Quanto costerà l’intera settimana di mancate votazioni parlamentari decisa come omaggio a Silvio Berlusconi? Probabilmente non poco nell’economia dei lavori parlamentari, la cui gestione è da tempo passata nelle mani del governo. Prova ne sia la mail che il capo di gabinetto del ministro per i rapporti con il parlamento Luca Ciriani ha inviato ai colleghi degli altri ministeri. Per avvertirli che bisogna serrare i ranghi, presidiare aule e commissioni e rinunciare a emendamenti non coordinati e soprattutto tardivi.

La mail, che anticipa una lettera del ministro, contiene anche un minaccioso avvertimento: la presidente del Consiglio in persona riceverà un report mensile dal quale risulterà quali ministri e quali sottosegretari si sono comportati bene e quali no. Difficile non vedere in questa iniziativa anche un tentativo di Ciriani di mettere le mani avanti, dal momento che proprio lui era stato assai criticato quando a fine aprile alla camera il governo aveva mancato il quorum necessario per approvare la variazione di bilancio, dal momento che erano sfuggiti in vacanza per il ponte un bel po’ di deputati.

La mail chiede ai ministri e sottosegretari due cose. La prima è quella di garantire «un’assidua e costante presenza nelle commissioni e nelle aule parlamentari». Fondamentale per far andare avanti i lavori – chi li segue sa con quanta frequenza capiti che si debbano fermare perché non c’è il rappresentante del governo – ma anche per mettere al riparo la maggioranza numerica, visto che un bel po’ di componenti del governo sono anche parlamentari. Gli uffici di Ciriani chiedono di ricevere settimanalmente «un prospetto il più completo possibile delle presenze in relazione alla discussione dei provvedimenti e degli atti di indirizzo e sindacato ispettivo». Questo prospetto, si aggiunge in modo perentorio, «è da ritenersi vincolante salvo casi di assoluta necessità». Inoltre la presidenza del Consiglio riceverà «su sua richiesta, un rapporto mensile in materia». Tutti in riga davanti alla presidente Meloni.
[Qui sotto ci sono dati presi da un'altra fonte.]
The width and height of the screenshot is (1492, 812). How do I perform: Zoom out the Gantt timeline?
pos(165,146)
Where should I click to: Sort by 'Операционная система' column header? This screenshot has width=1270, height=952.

Chi sgarra, si presume, pagherà.

Il secondo avvertimento che arriva ai ministri riguarda gli emendamenti. Un tema delicato, sollevato direttamente dal presidente della Repubblica che ha lanciato più moniti contro le modifiche in aula dei decreti legge, trasformati in provvedimenti omnibus. È proprio il caso del primo decreto sulla pubblica amministrazione, fermato dal lutto nazionale e in affannosa ripartenza da lunedì pomeriggio al senato. Certamente servirà un’ennesima fiducia, come già alla camera, perché scade il 21 giugno. Ed è il decreto al quale con un emendamento tardivo del governo sono state legate le mani della Corte dei Conti. Mossa certamente non apprezzata dal Quirinale: la pubblicità data ieri a questa mail può servire anche a far intendere al Colle che il governo vuole darci un taglio.
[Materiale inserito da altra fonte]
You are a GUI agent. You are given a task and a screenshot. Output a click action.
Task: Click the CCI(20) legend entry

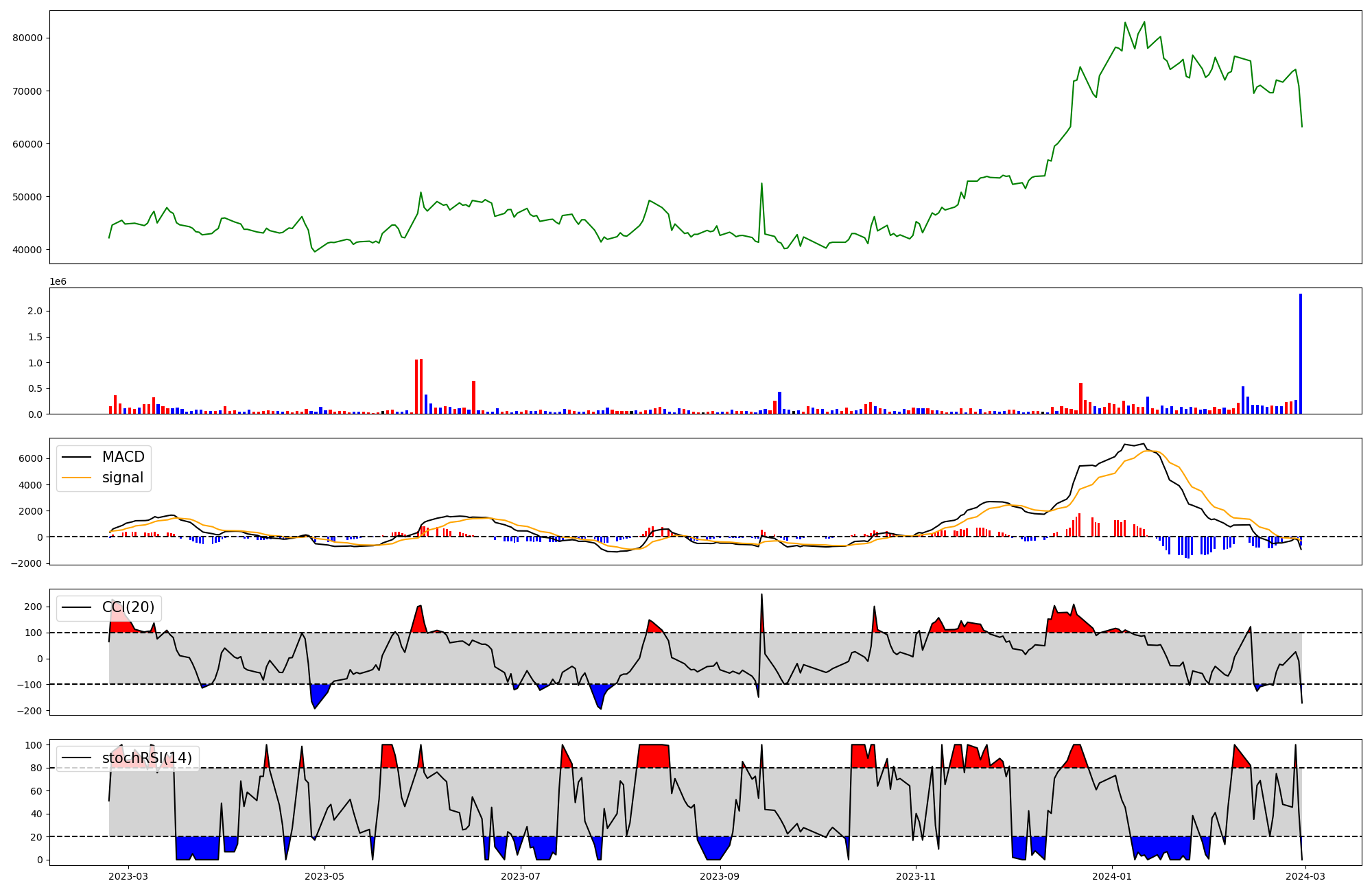(x=128, y=607)
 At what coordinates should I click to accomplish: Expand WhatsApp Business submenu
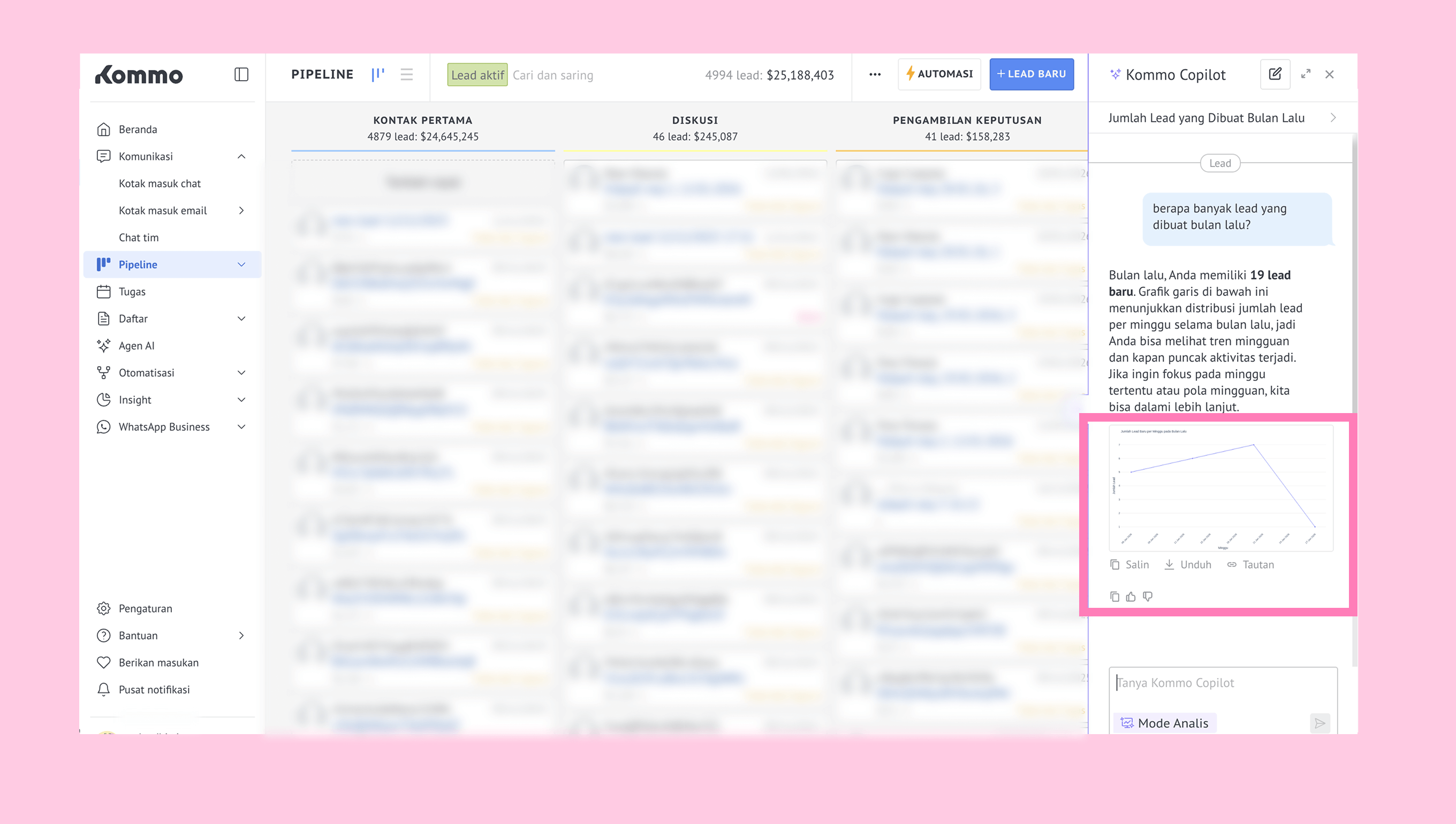pos(241,427)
Anche perché nella mail si parla di una valutazione preventiva e centralizzata da parte di palazzo Chigi di tutti gli emendamenti non solo politica ma «anche sotto il profilo dell’ammissibilità», compito che spetterebbe ai presidenti di commissione e aula. Ma la preoccupazione prevalente è per il tempo che stringe: sei decreti già in pista e appena 30 giorni di lavori effettivi prima che il parlamento chiuda per ferie. Il capo di gabinetto avverte: «È intenzione del ministro individuare di volta in volta un termine per la presentazione degli emendamenti, compatibile con l’ordinato svolgimento dei lavori parlamentari». E i ministri non provino ad aggirare l’ostacolo, la nuova disciplina vale «anche per le proposte emendative veicolate tramite i gruppi parlamentari e i relatori». Palazzo Chigi vuole controllare tutto.